__Set problem__: Rewrite the lines between the one containing "Screen dimensions: 609x413" and the one containing "click(x=808, y=101)", inclusive, substituting "option button" for "radio button" and leaving everything else unchanged.
>> Begin Supplied data
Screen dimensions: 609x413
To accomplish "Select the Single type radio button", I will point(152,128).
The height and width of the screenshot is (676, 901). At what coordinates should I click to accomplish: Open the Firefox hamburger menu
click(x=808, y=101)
>> End Supplied data
>> Begin Supplied data
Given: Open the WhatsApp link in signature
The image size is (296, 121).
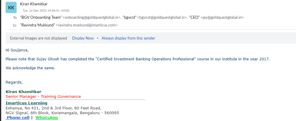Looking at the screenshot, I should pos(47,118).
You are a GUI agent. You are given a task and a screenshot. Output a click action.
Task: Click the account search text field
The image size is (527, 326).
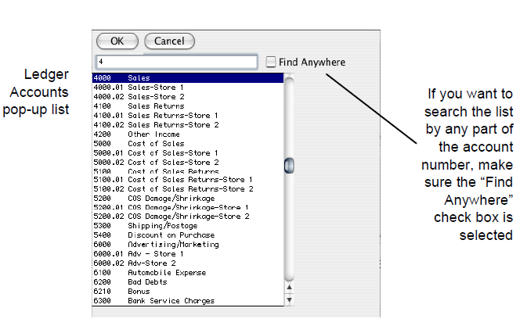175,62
>> End Supplied data
>> Begin Supplied data
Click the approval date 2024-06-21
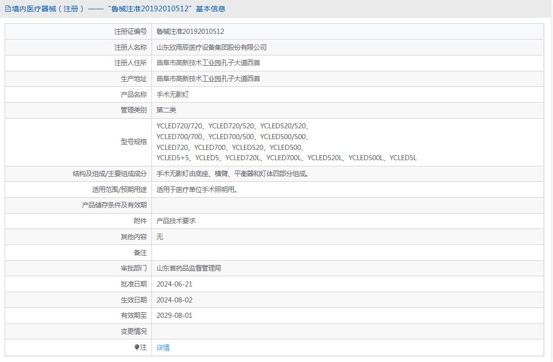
>> End Supplied data
__Solution to the exercise__:
Screen dimensions: 609x413
To accomplish "Select the Single type option button", I will point(152,128).
The height and width of the screenshot is (676, 901). At what coordinates should I click to accomplish: Open the Firefox hamburger menu
click(x=808, y=101)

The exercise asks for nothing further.